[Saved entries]
+ + + + +
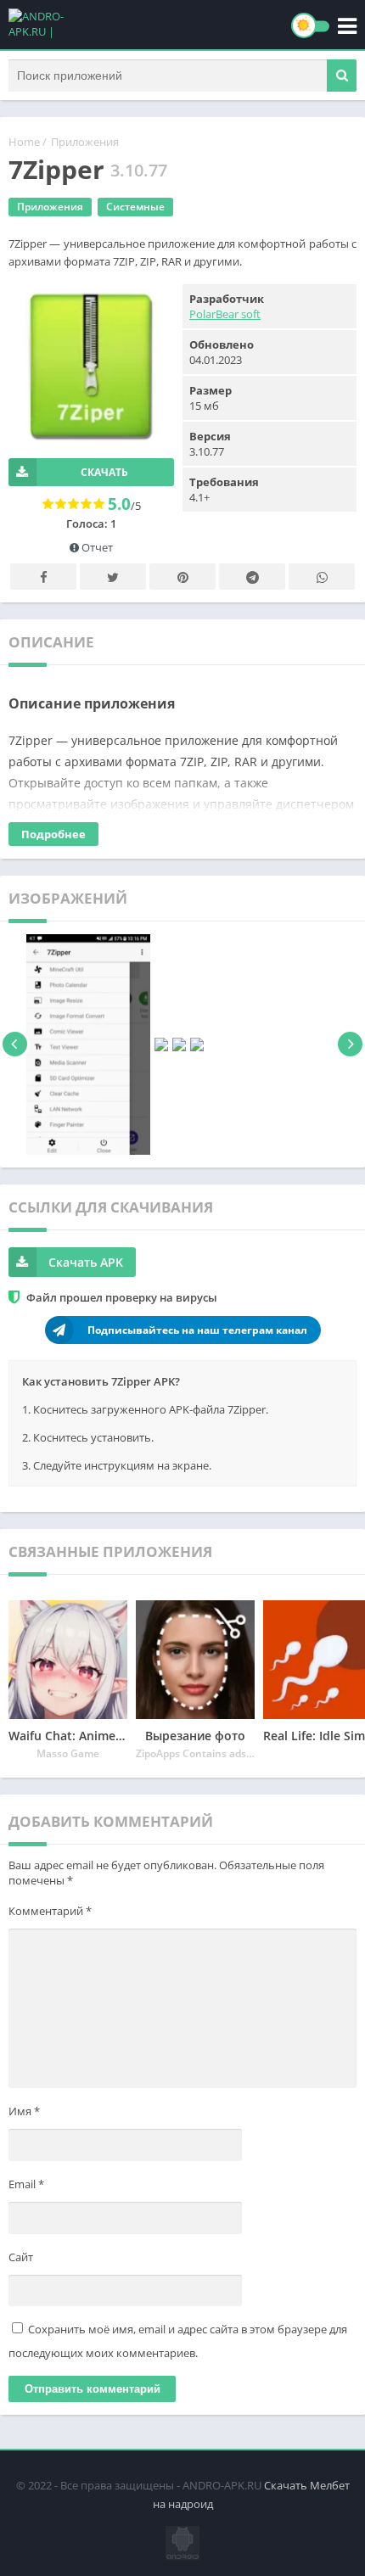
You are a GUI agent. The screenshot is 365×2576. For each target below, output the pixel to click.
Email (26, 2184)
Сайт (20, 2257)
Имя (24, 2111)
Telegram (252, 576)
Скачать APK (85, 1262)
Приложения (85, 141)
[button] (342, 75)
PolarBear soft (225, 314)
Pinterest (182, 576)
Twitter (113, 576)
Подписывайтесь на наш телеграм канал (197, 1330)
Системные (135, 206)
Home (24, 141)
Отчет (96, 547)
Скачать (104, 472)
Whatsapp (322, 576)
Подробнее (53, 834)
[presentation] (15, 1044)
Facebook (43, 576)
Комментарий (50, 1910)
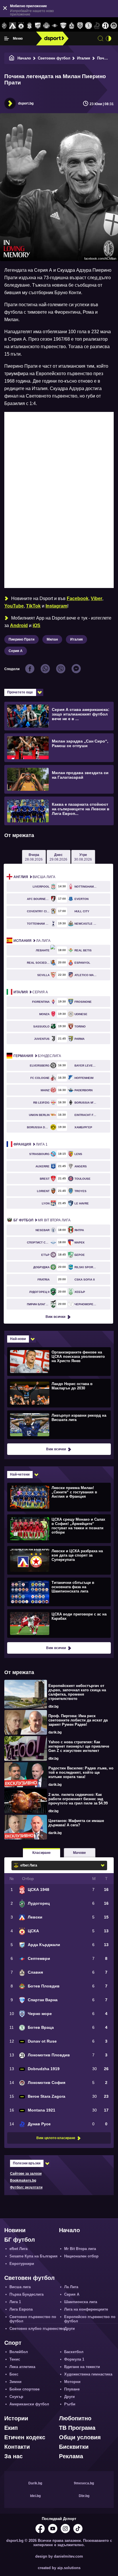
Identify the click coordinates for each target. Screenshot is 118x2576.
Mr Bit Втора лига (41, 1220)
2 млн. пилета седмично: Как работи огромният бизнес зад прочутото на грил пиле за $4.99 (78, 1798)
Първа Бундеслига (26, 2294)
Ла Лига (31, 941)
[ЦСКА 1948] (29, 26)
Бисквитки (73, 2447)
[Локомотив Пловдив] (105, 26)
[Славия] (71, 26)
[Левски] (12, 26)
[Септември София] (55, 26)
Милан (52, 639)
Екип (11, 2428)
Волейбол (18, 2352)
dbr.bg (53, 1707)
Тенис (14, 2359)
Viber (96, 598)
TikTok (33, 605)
+ + + + +
> **Task requirements**
For this exercise, retype the data above exactly and skip every image.

> **Problem solution**
You are a GUI agent. The screenshot is 365×2576. For each target below, output the pixel to click.
Email (26, 2184)
Сайт (20, 2257)
Имя (24, 2111)
Telegram (252, 576)
Скачать APK (85, 1262)
Приложения (85, 141)
[button] (342, 75)
PolarBear soft (225, 314)
Pinterest (182, 576)
Twitter (113, 576)
Подписывайтесь на наш телеграм канал (197, 1330)
Системные (135, 206)
Home (24, 141)
Отчет (96, 547)
Скачать (104, 472)
Whatsapp (322, 576)
Подробнее (53, 834)
[presentation] (15, 1044)
Facebook (43, 576)
Комментарий (50, 1910)
Identify the click coordinates for each target. Screenshot is 118x2576.
Mr Bit Втора лига (41, 1220)
2 млн. пилета седмично: Как работи огромният бизнес зад прочутото на грил пиле за $4.99 (78, 1798)
Първа Бундеслига (26, 2294)
Ла Лига (31, 941)
[ЦСКА 1948] (29, 26)
Бисквитки (73, 2447)
[Локомотив Пловдив] (105, 26)
[Славия] (71, 26)
[Левски] (12, 26)
[Септември София] (55, 26)
Милан (52, 639)
Екип (11, 2428)
Волейбол (18, 2352)
dbr.bg (53, 1707)
Тенис (14, 2359)
Viber (96, 598)
TikTok (33, 605)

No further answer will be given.